Tuesday, February 26, 2002

Leave it to my dad to cut everyone off at the pass by sending an e-mail out pre-thanking us for our birthday well-wishing. It's definitely the efficient way to go. Happy Birthday!

In the 2003 budget at Virginia Tech, it's been decided to cut the Arts budget by 10-14% across the board. Among the changes initiated by the VT Music Department in response to this was the firing of two new professors, the jazz professor who replaced Chip McNeill this year and the choral director who replaced Kevin Fenton two years ago (Fenton, by the way is now a professor here at FSU). The jazz program was essential kaput last year when Chip left to head the department at Florida International University and took his wife, jazz vocalist Lysanne Lyons, with him, but the choral department was just getting off the ground. Under the new director's supervision, the two original choirs were expanded into three of varying sizes and focuses, with constant tours on the East Coast and Europe, as well as lots of recognition on-campus. By firing this director, the school loses recruits that apply specifically to study with him, destroy the chance of having a choral education or choral conducting program, kill the third choir, and leave the other two in the hands of a performance professor with no specific study in choral conducting. The reason for firing these two? They had the least amount of tenure.
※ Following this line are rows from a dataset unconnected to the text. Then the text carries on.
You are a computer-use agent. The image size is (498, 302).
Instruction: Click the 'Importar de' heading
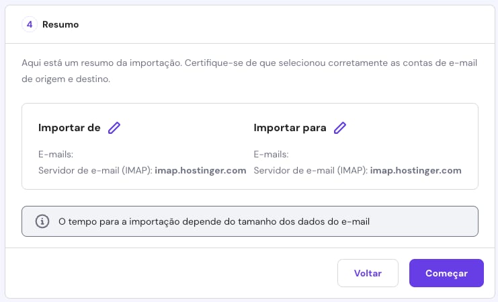[x=69, y=128]
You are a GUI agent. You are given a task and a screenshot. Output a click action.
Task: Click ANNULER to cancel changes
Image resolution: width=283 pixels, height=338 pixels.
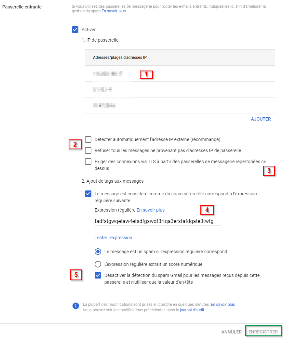231,332
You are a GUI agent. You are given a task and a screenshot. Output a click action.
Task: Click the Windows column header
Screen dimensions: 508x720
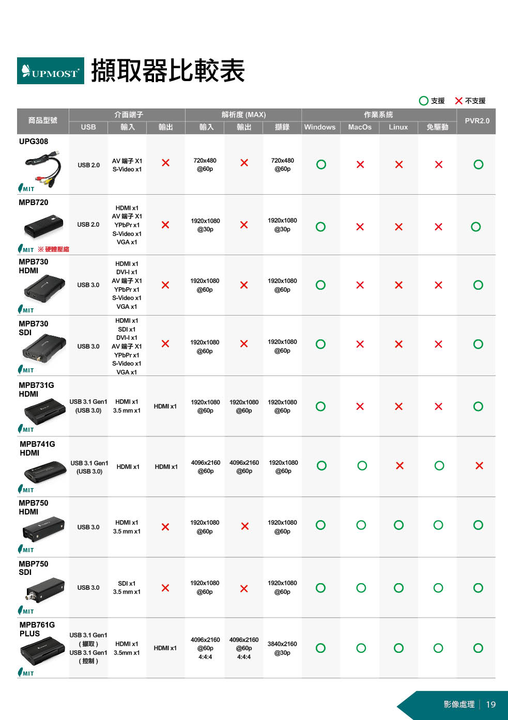pos(320,127)
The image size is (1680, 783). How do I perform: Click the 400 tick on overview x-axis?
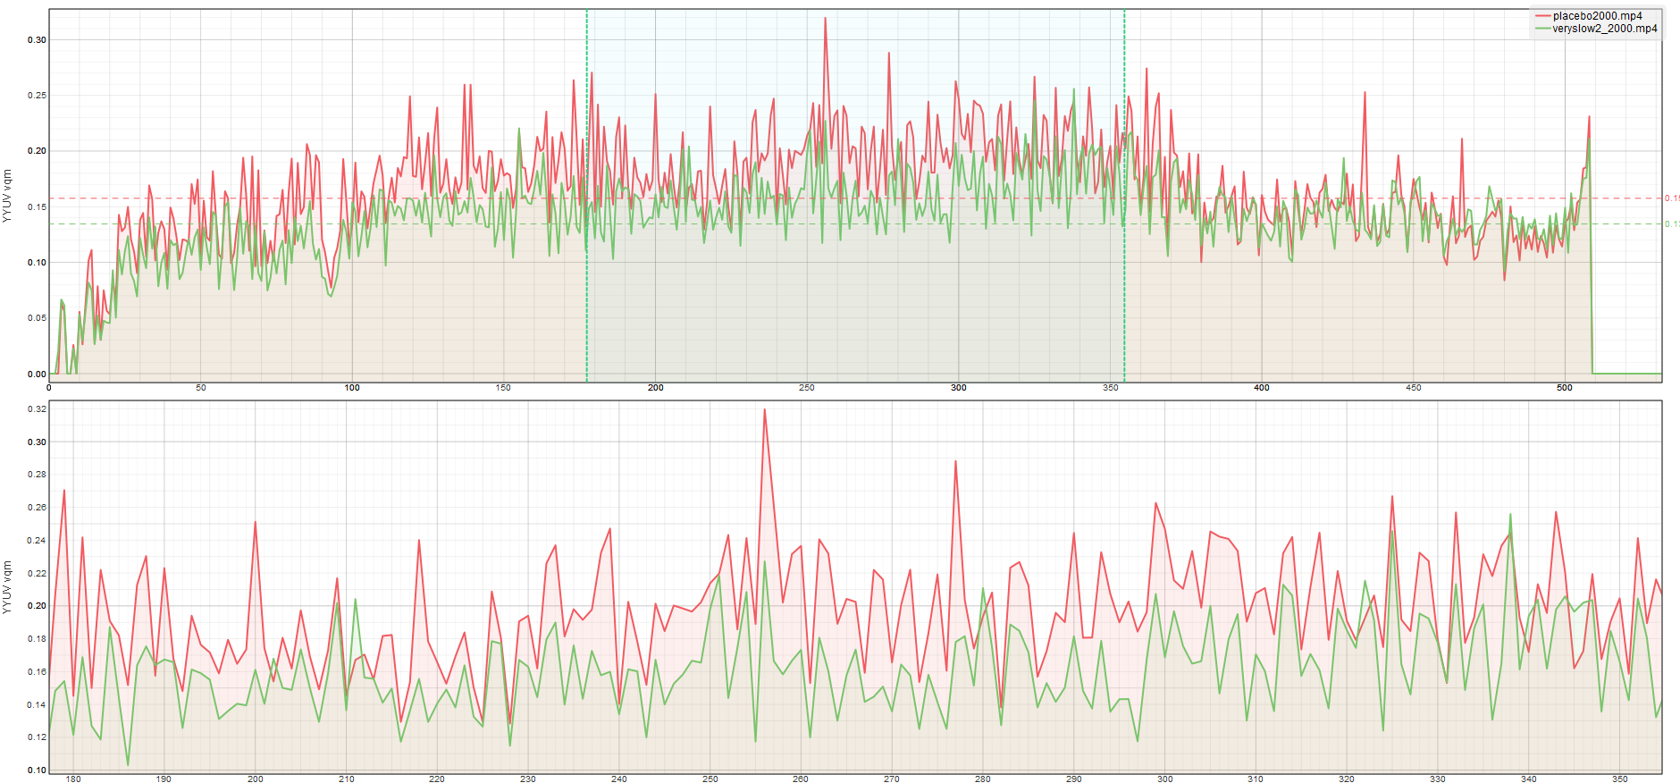tap(1262, 388)

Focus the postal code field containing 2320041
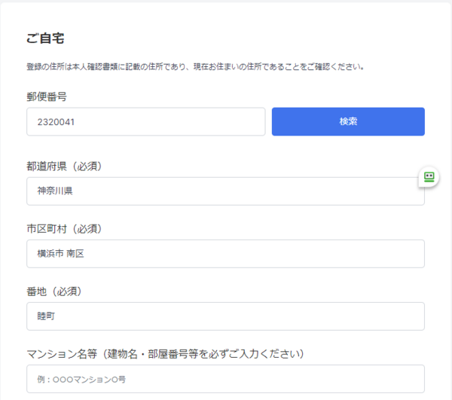(145, 121)
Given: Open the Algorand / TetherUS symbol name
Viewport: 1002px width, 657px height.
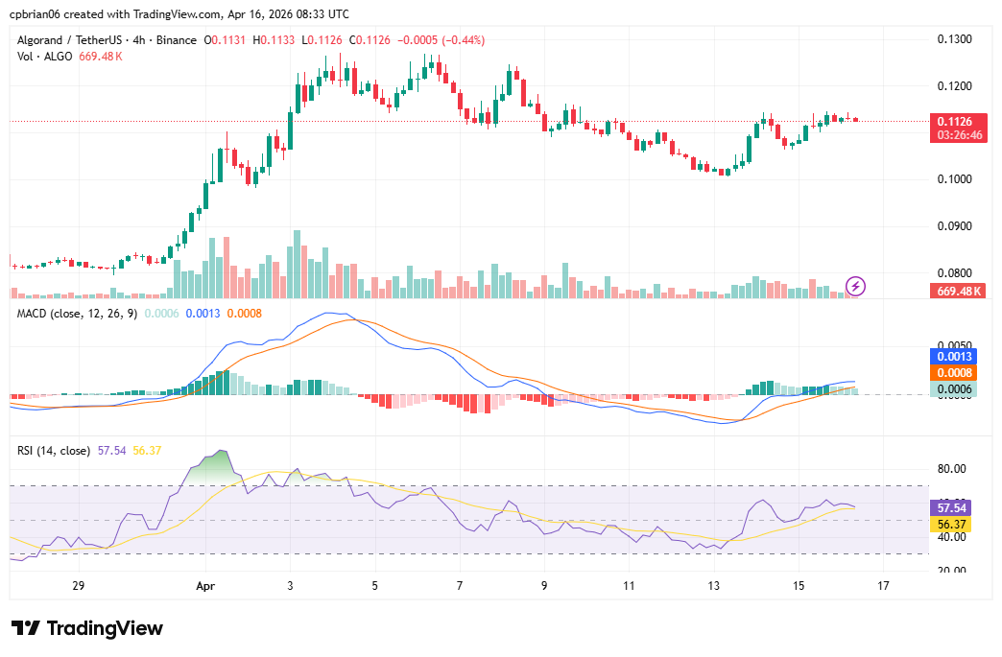Looking at the screenshot, I should (x=72, y=40).
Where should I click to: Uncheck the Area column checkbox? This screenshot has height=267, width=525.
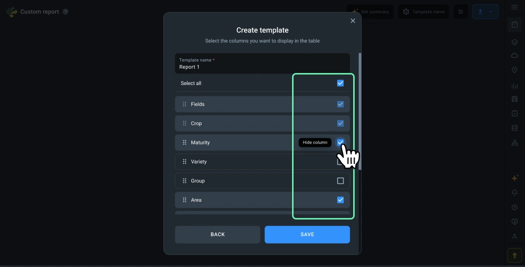point(340,200)
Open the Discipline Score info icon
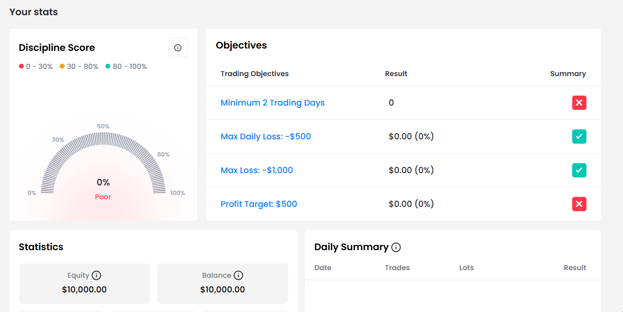 pyautogui.click(x=178, y=48)
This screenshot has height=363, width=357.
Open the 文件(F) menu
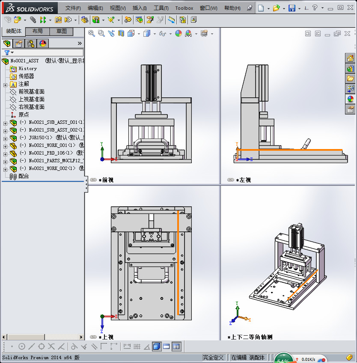tap(73, 8)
This is one great argument for doing away with the tenure system. Like any respectable university, Tech has its cavalcade of tenured professors past their prime who still sport impressive resumés. They get paid high salaries (sometimes three and four times higher than an associate professor) to lend prestige to the program through their name, and have minimal teaching responsibilities. With smart use of those wasted dollars, I bet the department could not only keep the professors it needs, but also hire another one. Professors who no longer put the interests of their teaching to the fore should not be able to hide behind the protection of tenure -- the reason you save money all your life is so you can retire in peace when you've become useless.

Harsh words, yes, but I bet everyone can name at least one tenured professor from their college careers that no longer gave a damn about teaching, but kept on getting paid until they were gently nudged into retirement. With this one move, Tech's gone from one of the best well-rounded music programs in Virginia to one that's not bad for instrumental education, and all because of tenure.

It's like the Serial approach to Arts Administration -- do evertyhing in accordance with the established rules without caring about the appeal of the outcome.